College was not the happiest time for me. I loved my academic program, but socially, it was really tough for me. (incidentally, I found out yesterday that his own son, who is currently a junior at my alma mater, was having very similar issues) I was burnt out and depressed, and needed to take a semester off. I fought with my mom the whole semester about it (I had asked to take the semester off in the summer before my junior year, and even though my dad was on board, my mom said "Absolutely not!", so I decided to suck it up, and went back for the fall. It was absolutely terrible.). It was something I needed to do, and she wasn't budging b/c she was afraid I wouldn't go back. I went to talk to my advisor about it towards the end of the semester, to see what my options were, and I just remember being so unhappy. I can't remember if I cried in his office- I don't think so, but I definitely was miserable and it showed. He said, "Do you want me to talk to your mother?" In that moment, it was like a huge weight had been lifted off of my shoulders, and I knew everything was going to be okay.

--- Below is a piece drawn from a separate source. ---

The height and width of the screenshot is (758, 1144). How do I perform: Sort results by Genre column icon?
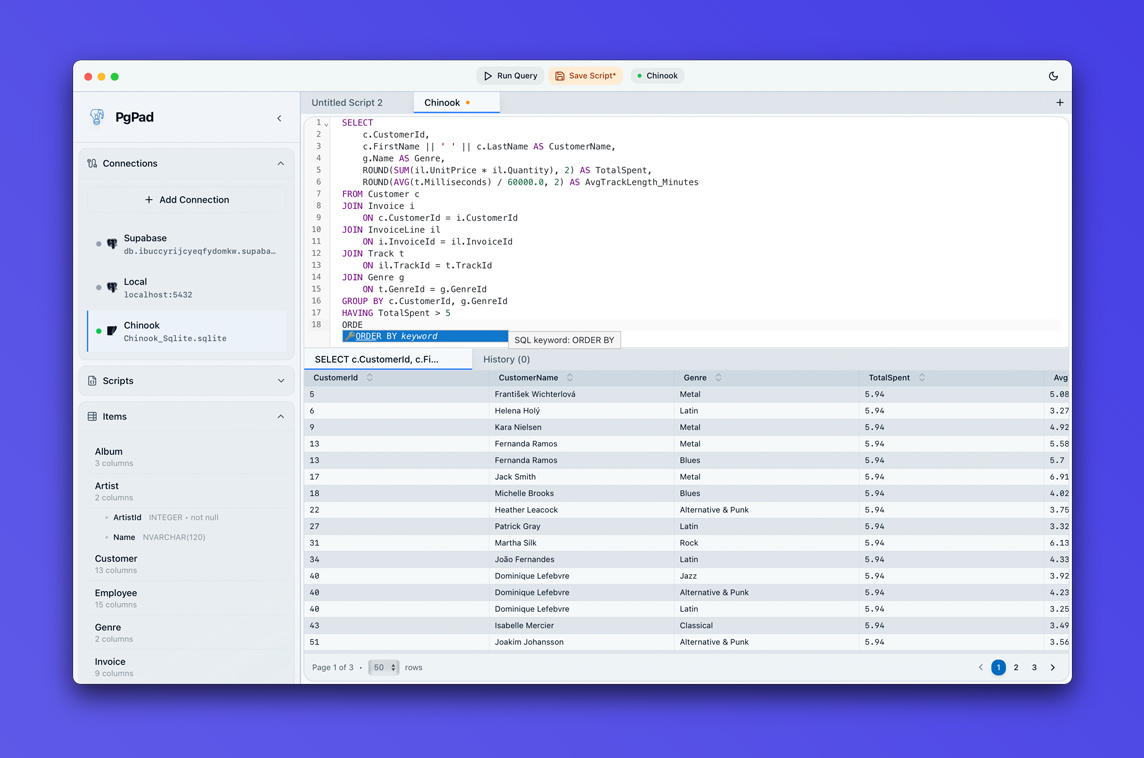[x=718, y=378]
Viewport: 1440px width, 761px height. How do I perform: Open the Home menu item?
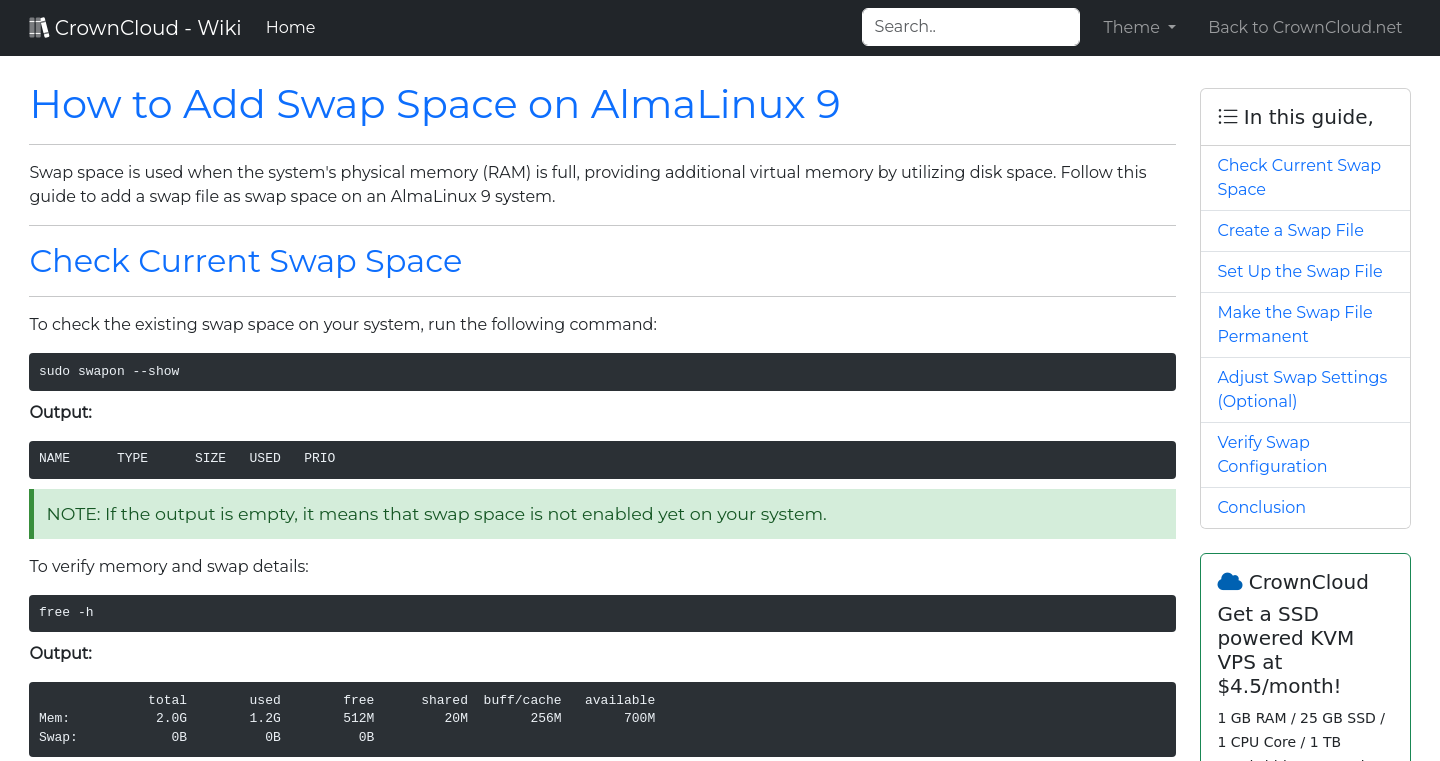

My advisor grew up in Iowa- he was an Iowa farm boy, and he has a special fondness for those kids from small towns, from the midwest, from families where going to prestigious schools was not the norm. He got his undergrad degree from Northwestern, and his Ph.D. from Harvard, and has been at an extremely prestigious school with many former students who are in the highest positions you can imagine, but when we met him at the Ritz-Carlton last night, he commented that the Ritz-Carlton was a nicer hotel than he was used to, and it made me realize that he is still, somewhere inside, after all that education and exposure, an Iowa farm boy at heart. I think that this attitude combining pursuing what you want to do with not forgetting where you came from, is what makes him special.